[Stored entries]
•••••

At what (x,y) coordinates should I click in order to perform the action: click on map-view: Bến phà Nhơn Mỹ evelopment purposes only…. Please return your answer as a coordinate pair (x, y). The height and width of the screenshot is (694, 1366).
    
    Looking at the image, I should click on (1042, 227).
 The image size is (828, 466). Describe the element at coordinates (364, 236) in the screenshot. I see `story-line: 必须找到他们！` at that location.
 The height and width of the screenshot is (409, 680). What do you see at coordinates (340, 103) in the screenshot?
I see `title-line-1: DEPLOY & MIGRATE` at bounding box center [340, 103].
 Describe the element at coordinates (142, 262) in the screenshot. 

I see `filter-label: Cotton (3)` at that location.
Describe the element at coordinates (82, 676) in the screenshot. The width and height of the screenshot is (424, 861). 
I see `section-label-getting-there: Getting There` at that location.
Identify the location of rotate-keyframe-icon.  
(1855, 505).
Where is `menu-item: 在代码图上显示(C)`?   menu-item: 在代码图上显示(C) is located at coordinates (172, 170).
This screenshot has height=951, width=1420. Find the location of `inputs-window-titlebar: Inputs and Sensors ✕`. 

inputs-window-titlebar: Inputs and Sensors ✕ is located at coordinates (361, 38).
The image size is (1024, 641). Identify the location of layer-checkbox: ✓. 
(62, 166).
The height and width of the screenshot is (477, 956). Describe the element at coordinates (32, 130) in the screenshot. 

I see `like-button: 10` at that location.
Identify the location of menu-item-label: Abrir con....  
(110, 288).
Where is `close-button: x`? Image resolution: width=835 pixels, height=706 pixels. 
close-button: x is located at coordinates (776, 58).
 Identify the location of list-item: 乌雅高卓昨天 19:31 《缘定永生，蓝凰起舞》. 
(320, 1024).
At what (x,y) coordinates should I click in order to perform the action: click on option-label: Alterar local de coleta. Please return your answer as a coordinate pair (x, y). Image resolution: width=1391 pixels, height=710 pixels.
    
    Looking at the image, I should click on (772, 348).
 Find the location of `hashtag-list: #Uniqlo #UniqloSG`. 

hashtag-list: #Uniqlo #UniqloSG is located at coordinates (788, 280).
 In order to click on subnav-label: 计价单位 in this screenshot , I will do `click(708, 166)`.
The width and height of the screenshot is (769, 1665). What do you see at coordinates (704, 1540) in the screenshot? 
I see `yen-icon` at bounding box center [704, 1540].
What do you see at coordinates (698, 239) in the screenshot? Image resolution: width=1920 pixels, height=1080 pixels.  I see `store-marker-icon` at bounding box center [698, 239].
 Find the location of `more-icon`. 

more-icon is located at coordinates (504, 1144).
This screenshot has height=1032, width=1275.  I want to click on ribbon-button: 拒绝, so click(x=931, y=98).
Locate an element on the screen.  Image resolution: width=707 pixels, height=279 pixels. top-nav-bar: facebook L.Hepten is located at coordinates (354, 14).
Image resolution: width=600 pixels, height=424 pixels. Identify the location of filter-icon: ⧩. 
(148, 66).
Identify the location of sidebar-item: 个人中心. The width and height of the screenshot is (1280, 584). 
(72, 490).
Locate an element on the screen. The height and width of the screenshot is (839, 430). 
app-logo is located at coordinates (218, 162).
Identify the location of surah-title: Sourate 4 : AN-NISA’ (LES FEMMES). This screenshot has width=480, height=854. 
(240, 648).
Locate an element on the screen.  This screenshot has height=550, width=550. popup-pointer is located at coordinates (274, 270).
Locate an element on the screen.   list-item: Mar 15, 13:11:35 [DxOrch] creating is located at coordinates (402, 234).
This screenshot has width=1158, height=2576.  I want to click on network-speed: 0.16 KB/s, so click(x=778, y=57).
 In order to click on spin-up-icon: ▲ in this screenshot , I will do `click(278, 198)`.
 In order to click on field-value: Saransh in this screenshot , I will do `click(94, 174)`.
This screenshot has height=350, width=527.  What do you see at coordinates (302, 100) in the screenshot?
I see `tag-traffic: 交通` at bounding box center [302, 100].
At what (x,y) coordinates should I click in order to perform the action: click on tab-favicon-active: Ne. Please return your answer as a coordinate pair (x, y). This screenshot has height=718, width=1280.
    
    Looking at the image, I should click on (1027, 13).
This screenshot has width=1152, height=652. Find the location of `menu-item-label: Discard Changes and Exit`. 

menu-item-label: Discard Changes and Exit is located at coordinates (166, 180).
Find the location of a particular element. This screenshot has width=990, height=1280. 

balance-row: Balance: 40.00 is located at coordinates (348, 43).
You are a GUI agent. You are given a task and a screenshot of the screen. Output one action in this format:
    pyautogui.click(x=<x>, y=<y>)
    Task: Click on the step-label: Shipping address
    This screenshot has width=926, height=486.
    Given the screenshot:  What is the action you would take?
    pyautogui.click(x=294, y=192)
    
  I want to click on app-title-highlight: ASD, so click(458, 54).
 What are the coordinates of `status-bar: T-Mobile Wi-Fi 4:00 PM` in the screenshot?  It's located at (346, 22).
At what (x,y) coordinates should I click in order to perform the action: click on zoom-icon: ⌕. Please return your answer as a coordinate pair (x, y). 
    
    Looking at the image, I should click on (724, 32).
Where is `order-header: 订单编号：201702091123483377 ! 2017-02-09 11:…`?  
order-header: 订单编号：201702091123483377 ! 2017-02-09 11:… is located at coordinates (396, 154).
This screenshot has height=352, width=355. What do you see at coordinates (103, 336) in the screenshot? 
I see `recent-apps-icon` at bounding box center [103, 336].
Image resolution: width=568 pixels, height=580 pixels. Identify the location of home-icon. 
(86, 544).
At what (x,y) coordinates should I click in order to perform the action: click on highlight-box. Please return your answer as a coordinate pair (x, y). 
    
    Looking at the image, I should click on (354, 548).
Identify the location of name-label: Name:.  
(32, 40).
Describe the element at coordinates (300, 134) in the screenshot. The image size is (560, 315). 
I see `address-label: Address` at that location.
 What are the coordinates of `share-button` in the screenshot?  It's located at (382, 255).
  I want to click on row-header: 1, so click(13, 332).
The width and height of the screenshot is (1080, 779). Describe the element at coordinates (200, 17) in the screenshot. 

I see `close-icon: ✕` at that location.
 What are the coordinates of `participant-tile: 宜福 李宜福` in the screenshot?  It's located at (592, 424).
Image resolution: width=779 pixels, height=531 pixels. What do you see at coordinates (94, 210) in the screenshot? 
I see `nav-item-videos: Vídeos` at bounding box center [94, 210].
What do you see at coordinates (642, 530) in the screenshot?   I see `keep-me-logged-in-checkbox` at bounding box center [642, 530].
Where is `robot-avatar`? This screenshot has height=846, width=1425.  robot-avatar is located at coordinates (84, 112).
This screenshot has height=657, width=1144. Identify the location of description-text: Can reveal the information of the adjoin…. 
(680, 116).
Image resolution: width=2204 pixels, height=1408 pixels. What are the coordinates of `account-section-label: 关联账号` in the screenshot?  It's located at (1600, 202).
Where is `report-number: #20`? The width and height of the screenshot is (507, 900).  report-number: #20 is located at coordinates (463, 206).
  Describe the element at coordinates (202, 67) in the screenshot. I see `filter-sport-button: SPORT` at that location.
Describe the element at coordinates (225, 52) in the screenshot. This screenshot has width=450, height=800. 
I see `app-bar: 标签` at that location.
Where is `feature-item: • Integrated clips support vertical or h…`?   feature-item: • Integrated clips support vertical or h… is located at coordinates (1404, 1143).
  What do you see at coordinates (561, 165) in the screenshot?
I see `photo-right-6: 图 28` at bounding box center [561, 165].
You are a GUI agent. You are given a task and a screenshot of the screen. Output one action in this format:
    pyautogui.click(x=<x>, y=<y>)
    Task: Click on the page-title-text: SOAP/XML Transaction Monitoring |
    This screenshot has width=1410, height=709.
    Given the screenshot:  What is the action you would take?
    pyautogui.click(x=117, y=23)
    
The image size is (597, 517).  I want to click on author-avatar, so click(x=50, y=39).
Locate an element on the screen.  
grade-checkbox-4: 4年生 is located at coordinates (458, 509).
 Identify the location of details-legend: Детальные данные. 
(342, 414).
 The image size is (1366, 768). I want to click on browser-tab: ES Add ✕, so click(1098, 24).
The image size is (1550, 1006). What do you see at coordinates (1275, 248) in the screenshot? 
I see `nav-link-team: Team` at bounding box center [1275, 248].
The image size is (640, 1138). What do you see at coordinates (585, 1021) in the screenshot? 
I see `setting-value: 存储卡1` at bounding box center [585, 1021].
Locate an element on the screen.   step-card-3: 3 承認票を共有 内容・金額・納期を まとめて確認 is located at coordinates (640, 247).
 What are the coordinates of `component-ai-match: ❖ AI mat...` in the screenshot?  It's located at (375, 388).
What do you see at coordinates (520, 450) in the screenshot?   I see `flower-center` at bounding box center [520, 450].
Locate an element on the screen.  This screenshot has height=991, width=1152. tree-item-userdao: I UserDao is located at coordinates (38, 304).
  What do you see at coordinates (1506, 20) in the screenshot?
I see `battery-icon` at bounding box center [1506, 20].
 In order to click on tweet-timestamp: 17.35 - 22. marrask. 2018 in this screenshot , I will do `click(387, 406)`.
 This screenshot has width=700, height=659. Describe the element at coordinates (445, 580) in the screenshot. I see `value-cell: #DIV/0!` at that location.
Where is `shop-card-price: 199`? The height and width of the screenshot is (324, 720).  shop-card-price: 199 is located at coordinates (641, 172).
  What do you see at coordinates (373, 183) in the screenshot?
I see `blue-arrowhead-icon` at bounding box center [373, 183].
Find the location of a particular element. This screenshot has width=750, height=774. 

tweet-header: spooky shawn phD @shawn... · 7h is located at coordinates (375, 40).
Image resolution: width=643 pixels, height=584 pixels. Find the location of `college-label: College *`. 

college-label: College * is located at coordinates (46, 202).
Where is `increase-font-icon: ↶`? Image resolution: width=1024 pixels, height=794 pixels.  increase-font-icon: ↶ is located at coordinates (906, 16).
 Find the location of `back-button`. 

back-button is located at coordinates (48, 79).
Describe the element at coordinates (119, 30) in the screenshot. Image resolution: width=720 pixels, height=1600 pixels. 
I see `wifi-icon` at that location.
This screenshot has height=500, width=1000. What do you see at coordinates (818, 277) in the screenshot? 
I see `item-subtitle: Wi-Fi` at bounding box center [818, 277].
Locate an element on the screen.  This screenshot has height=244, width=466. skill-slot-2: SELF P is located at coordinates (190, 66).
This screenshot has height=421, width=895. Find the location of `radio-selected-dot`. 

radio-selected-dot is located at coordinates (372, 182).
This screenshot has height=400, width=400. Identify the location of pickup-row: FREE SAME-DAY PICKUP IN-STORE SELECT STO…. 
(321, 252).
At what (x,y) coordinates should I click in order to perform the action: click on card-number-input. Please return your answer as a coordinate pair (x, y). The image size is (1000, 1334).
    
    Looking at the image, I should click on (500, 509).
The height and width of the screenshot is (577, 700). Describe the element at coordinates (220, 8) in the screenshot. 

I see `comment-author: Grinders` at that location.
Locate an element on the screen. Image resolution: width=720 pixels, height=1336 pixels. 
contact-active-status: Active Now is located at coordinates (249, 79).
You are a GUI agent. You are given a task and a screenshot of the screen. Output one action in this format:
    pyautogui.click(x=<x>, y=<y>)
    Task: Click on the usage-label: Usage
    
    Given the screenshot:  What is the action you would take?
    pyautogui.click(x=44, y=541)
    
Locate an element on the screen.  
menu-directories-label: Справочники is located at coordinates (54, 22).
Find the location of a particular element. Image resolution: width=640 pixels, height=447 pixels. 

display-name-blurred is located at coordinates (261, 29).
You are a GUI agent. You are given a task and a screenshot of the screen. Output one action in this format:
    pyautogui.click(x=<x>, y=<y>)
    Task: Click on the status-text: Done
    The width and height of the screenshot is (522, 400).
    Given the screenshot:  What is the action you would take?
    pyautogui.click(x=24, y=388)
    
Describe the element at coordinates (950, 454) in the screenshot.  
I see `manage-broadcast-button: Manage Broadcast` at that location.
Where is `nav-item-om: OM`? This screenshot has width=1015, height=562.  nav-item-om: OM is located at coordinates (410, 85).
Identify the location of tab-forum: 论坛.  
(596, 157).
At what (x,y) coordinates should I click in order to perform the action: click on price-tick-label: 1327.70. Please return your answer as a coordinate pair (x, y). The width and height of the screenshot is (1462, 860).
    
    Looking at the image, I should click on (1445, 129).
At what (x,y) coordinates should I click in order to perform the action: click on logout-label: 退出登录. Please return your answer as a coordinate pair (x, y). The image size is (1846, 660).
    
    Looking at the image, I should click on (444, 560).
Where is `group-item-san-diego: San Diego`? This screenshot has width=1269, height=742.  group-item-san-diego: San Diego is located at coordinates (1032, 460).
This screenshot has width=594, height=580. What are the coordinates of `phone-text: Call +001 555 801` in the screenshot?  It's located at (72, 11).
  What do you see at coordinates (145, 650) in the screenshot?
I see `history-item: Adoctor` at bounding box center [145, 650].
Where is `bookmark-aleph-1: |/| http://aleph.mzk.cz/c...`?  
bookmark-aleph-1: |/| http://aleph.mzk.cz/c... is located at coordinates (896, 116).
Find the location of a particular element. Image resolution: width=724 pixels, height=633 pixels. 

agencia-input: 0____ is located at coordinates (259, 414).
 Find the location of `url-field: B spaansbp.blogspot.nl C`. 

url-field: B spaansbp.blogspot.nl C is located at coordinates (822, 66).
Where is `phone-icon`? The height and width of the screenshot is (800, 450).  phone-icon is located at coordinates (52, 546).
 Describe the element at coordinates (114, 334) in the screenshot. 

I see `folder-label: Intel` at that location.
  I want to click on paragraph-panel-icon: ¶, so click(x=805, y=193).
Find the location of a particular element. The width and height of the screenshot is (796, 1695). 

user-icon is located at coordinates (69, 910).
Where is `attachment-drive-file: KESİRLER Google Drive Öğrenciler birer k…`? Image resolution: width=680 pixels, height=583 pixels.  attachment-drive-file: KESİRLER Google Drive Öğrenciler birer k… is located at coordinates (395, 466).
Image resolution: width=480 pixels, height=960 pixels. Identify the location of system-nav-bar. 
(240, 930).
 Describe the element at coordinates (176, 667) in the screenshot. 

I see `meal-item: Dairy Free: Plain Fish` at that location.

•••••

- PROBLEM DESCRIPTION
In the listing, rewrite the lines from the line with "Describe the element at coordinates (950, 454)" up to and including the line with "(596, 157).". Replace "Identify the location of" with "Find the location of" and leave everything else unchanged.

- OUTPUT FOR THIS TASK
Describe the element at coordinates (950, 454) in the screenshot.  
I see `manage-broadcast-button: Manage Broadcast` at that location.
Where is `nav-item-om: OM`? This screenshot has width=1015, height=562.  nav-item-om: OM is located at coordinates (410, 85).
Find the location of tab-forum: 论坛.  
(596, 157).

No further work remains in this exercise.